Halloween is almost here! I was looking for something fun to #PowerRank. I’ve done candy before (sorta) and Jack o’ Lanterns. Sexy Costumes will come next week. So why not fun lawn decorations? Let’s go!
12. The QuOIR Boys
This is one of those ones that is funny when you first see it, but then gets lamer and lamer every time you drive by the house. This is Good Morning America funny.
The old name change didn’t work for #Nick’s truly struggling team. Putting up the best score in a while, #Nick got run over by Tractorcito (143 yds and 3TDs for 42 points).
11. TB12 of Pink Football
Butts on the other hand? They are always funny. Always.
Brendo’s team is looking a bit like a butt, at this point. He went from good to fine to Delaware to unlucky to not good??
10. Return of the Mac
Oh look! A zoom call. How quaint. Can Zoom stop being a thing? My parents fucking love Zoom. They have Zoom calls with their friends. They have Zoom calls with their family. They want to have Zoom calls with me. Why?! I’m on fucking conference calls all day! So much so that I set up a bookshelf behind me so I look like Adam Schefter calling into SportsCenter. I’m sorry, the last thing I want to do after a day of Zooming with coworkers and customers, is spend the 90 minutes of free time I have talking through my laptop to someone I live three quarters of a mile down the road from.
9. I draft drunk
This meme is circling the drain.
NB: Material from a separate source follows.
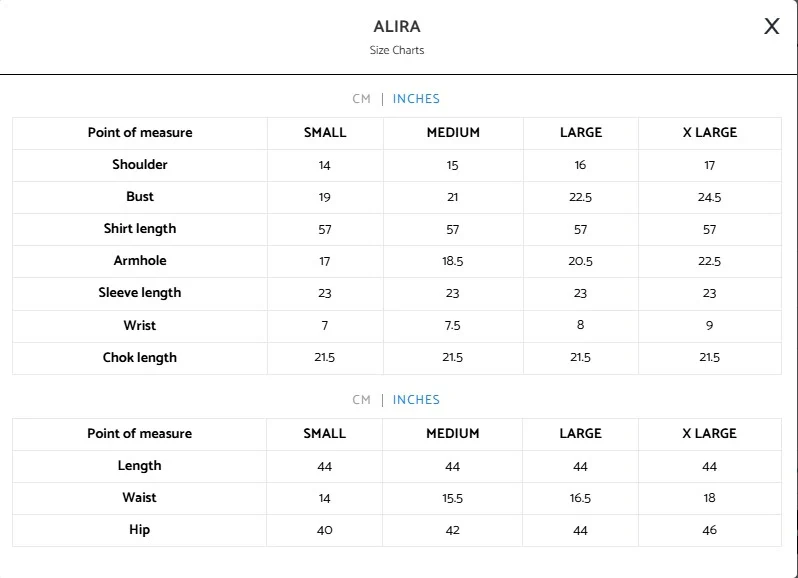The height and width of the screenshot is (578, 798).
Task: Select the Shoulder row label
Action: [x=140, y=165]
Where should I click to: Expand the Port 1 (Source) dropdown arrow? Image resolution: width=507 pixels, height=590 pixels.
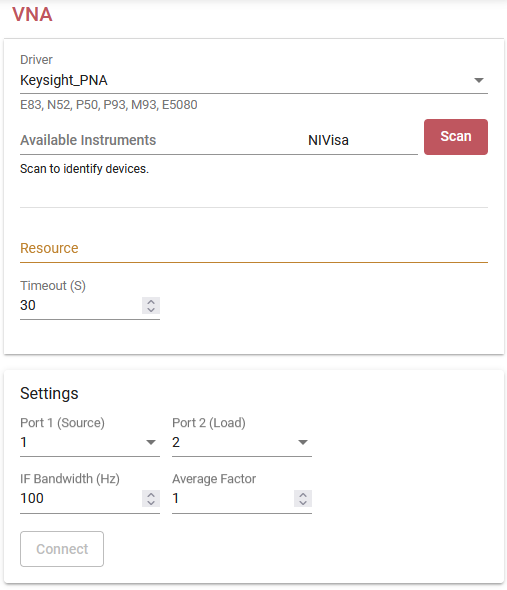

This might be last time I enjoy it.
8. Bath Salts and Celery
This is pretty awesome, but it loses points for not being homemade. #PowerRanks looks for originality, not blowup decorations you can buy at Walmart. That said, I really enjoy this.
Speaking of blowup, Buckets blew out Woody by 50 points to pick up his 2nd straight win.
7. Coffin Flops
I saw a version of this that was literally just a red balloon over a drain. And while I respect the “minimum effort, maximum output” this one is juuuuust a bit better.
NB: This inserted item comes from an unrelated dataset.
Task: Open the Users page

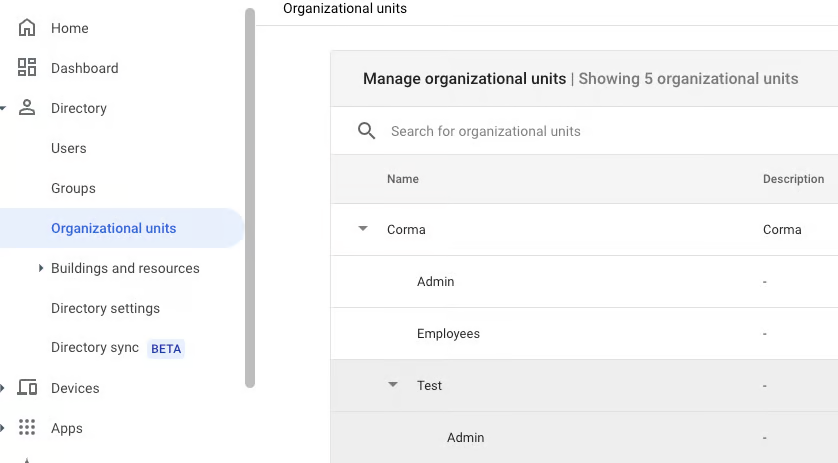Action: pyautogui.click(x=69, y=148)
My 3 week winning streak ended this week when I lost to JeffWho by 2.5 points. I needed 7 from my Tight End on Monday night and he broke his hand instead.
6. RODEWAY INN
Man, I wish I was this creative or had the desire to put in this much effort to decorating my house or…. liked Halloween this much?
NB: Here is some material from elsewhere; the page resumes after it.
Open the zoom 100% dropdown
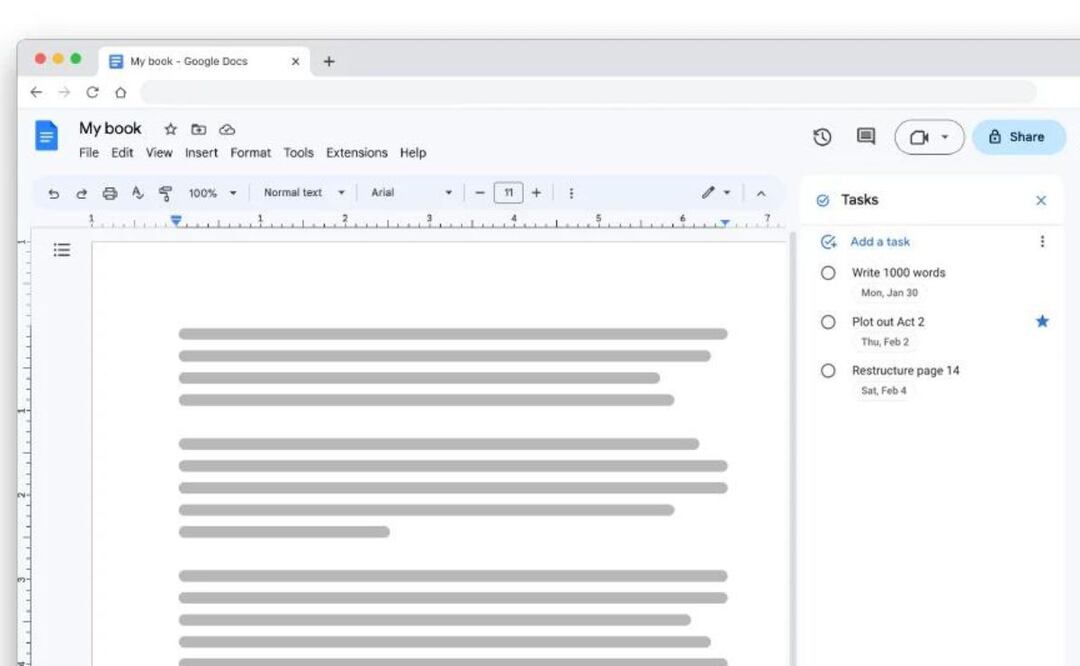 [213, 193]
It’s a shame. A few years back, I would’ve spent 3 hours photoshopping these decorations onto the front of the RODEWAY INN. Sad.
Want some scary, Halloween RODEWAY INN content?
5. Tua Lipa
If your bar doesn’t dress itself up as Moe’s Tavern, is it even that good of a bar? This. Is. Awesome.
Timmy’s riding high this week because he didn’t suck. Hopefully I kick his ass this week. If I don’t? Whatevs.
3. The Hungry Heifer
This is sick and all, but what do you do with a giant fucking pirate ship 11 months out of the year?!?
Uh oh! PWood has now lost 2 in a row. But he’s still got close to 1000 points 6 weeks into the SZN. He’ll be fine.
2. Beer Gut Method
Same here. I figure this person just leaves this dragon on their garage roof year round. Where do you store a giant, 20-foot fucking dragon? Maybe they just put a Santa hat on it in a month.
1. Ron Swanson
This is so good, I’ve spent the past 20 minutes trying to figure out how I can do it for my house.
“Everything I do is the attitude of an award winner because I’ve won an award.”
Survivor Update: JD got an ❌ last week by not making a pick. But now he has 27 teams to choose from moving forward, while the rest of us have only 26. [Insert thinking guy meme]
Times Up! Denver (+6) is at Cleveland and everyone on the Browns is dead. Just a word of warning this week, the byes are BRUTAL. The Cowboys, Bills, Chargers, Steelers, Jags and Vikings are all on bye this week. This is what my sidepiece league lineup looks like right now:
Ooof! This is Trust Tree Week. Go ahead and start Zack Wilson. No judgements.